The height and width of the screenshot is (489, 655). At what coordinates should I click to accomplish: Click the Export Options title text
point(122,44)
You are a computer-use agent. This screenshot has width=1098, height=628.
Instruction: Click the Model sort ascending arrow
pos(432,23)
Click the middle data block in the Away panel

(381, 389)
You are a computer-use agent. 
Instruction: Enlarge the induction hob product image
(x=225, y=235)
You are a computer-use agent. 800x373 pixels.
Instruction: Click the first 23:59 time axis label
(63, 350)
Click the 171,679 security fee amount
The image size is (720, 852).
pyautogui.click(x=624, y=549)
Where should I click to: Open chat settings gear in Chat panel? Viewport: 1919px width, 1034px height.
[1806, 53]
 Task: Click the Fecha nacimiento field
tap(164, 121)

******************************

What this task involves ::
The reply should consist of the records, reproduced exactly.

Written response ::
The height and width of the screenshot is (489, 655). At what coordinates should I click to accomplish: Click the Export Options title text
point(122,44)
You are a computer-use agent. This screenshot has width=1098, height=628.
Instruction: Click the Model sort ascending arrow
pos(432,23)
Click the middle data block in the Away panel

(381, 389)
You are a computer-use agent. 
Instruction: Enlarge the induction hob product image
(x=225, y=235)
You are a computer-use agent. 800x373 pixels.
Instruction: Click the first 23:59 time axis label
(63, 350)
Click the 171,679 security fee amount
The image size is (720, 852).
pyautogui.click(x=624, y=549)
Where should I click to: Open chat settings gear in Chat panel? Viewport: 1919px width, 1034px height.
[1806, 53]
 Task: Click the Fecha nacimiento field
tap(164, 121)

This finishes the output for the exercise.